Le travailliste Andy Burnham est officiellement devenu Premier ministre du Royaume-Uni ce lundi 20 juillet, après avoir été reçu par le roi Charles III au palais de Buckingham, qui l’a chargé de former un nouveau gouvernement. À 56 ans, l’ancien maire du Grand Manchester succède à Keir Starmer et devient le septième chef du gouvernement britannique en dix ans, dans un contexte politique toujours marqué par les conséquences du Brexit.
Peu auparavant, Keir Starmer avait présenté sa démission au souverain, mettant un terme à un mandat de deux ans fragilisé par une forte baisse de popularité, plusieurs controverses politiques et des tensions grandissantes au sein du Parti travailliste. Son départ intervient quelques semaines après l’élection d’Andy Burnham à la tête du Labour, largement soutenu par les députés de sa formation.
Dans sa première intervention devant le 10 Downing Street, le nouveau Premier ministre a promis de lancer un plan de transformation sur dix ans afin de relancer l’économie britannique et de restaurer la confiance dans les institutions. Il s’est engagé à agir rapidement face à la hausse du coût de la vie, à accélérer la construction de logements sociaux, à soutenir la réindustrialisation du pays et à renforcer le contrôle public sur certains services essentiels. Les premières mesures de son gouvernement doivent être dévoilées dans les prochains jours.

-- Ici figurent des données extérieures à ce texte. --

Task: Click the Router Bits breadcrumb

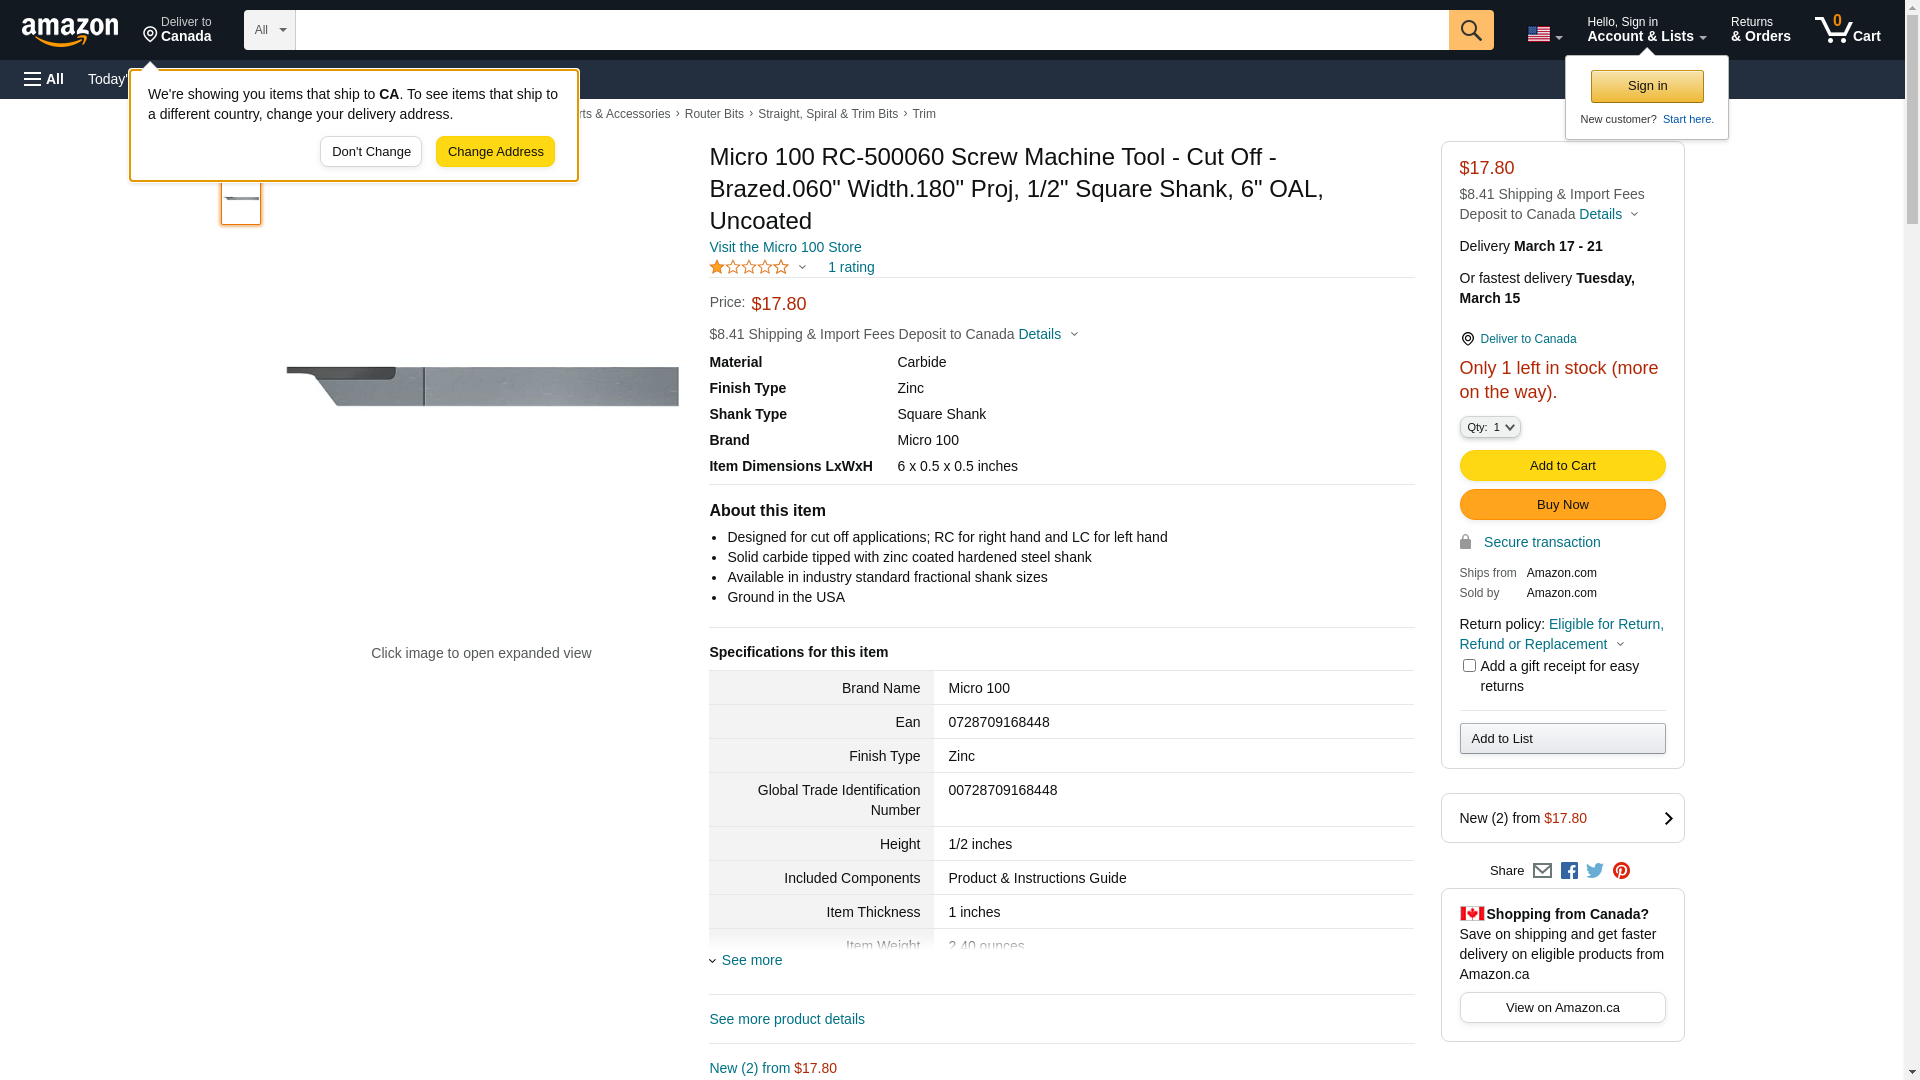Action: 713,114
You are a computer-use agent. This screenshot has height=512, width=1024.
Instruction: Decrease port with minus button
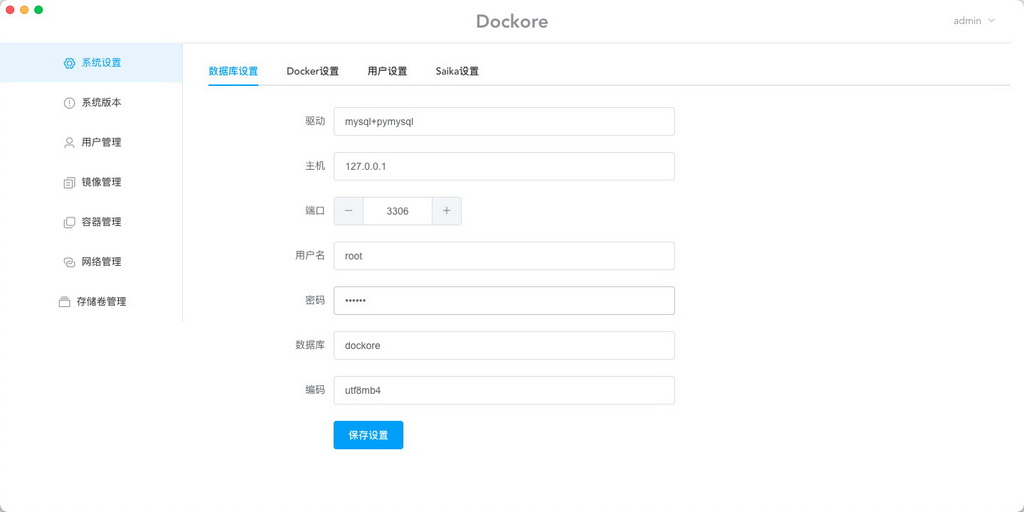[x=349, y=211]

Surnommé le « roi du Nord » pour son action à la tête du Grand Manchester, Andy Burnham défend depuis plusieurs années une politique de décentralisation visant à accorder davantage de pouvoirs aux régions. Il souhaite notamment renforcer le rôle de Manchester dans les décisions nationales.
Le nouveau chef du gouvernement devrait également présenter la composition de son cabinet, alors que plusieurs changements sont attendus au sein des principaux ministères.
Sur le plan international, plusieurs dirigeants, dont le président français Emmanuel Macron, le chancelier allemand Friedrich Merz, le Premier ministre canadien Mark Carney et le Premier ministre australien Anthony Albanese, lui ont adressé leurs félicitations. La présidente de la Commission européenne, Ursula von der Leyen, a exprimé sa volonté de poursuivre le renforcement du partenariat entre Londres et Bruxelles, notamment dans les domaines de la sécurité et de la coopération.
Opposé de longue date au Brexit, Andy Burnham devrait toutefois concentrer ses premières actions sur les priorités économiques et sociales du Royaume-Uni, alors que le pays continue de faire face à une croissance faible, à une pression persistante sur le pouvoir d’achat et à une forte demande de réformes.